Would you please return the data below verbatim, without its pictures?

◆ Supplied material:
########################################

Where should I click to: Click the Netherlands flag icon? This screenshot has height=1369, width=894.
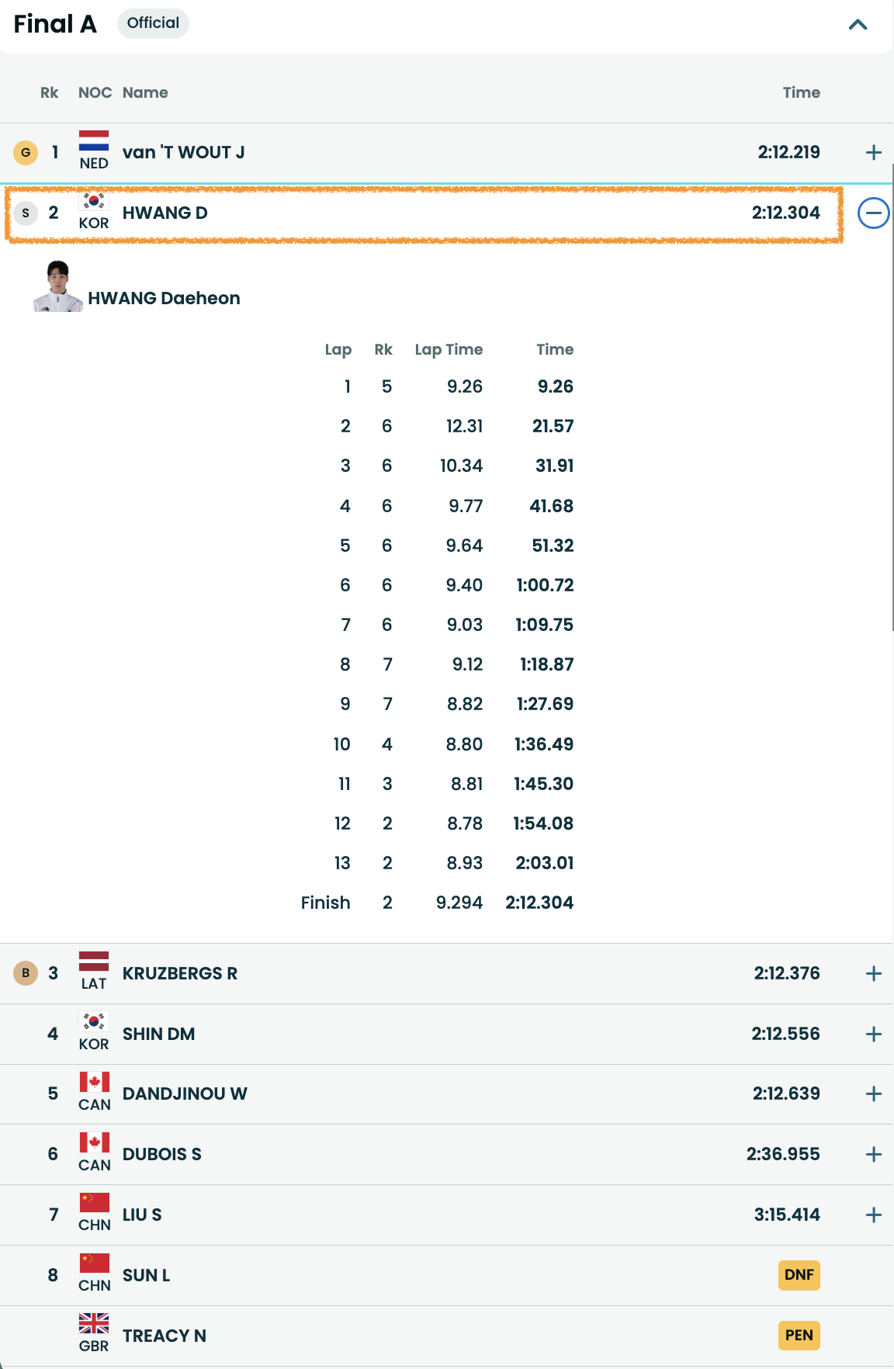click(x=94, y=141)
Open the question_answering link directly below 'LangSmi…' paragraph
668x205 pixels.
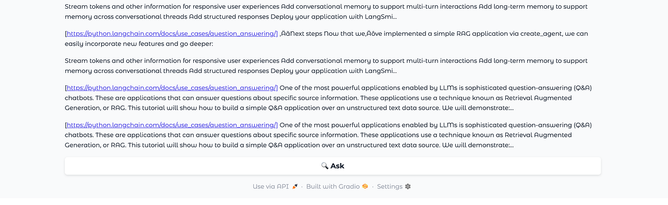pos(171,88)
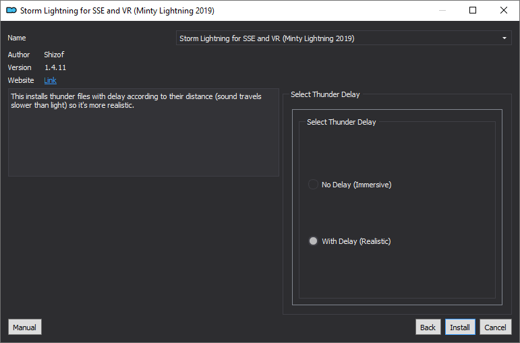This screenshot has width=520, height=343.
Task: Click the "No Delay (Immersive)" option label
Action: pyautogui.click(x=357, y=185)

########################################

◆ Expected answer:
Where should I click to: Click the Netherlands flag icon? This screenshot has height=1369, width=894.
click(x=94, y=141)
Open the question_answering link directly below 'LangSmi…' paragraph
668x205 pixels.
pos(171,88)
This screenshot has width=520, height=343.
Task: Click the "No Delay (Immersive)" option label
Action: pyautogui.click(x=357, y=185)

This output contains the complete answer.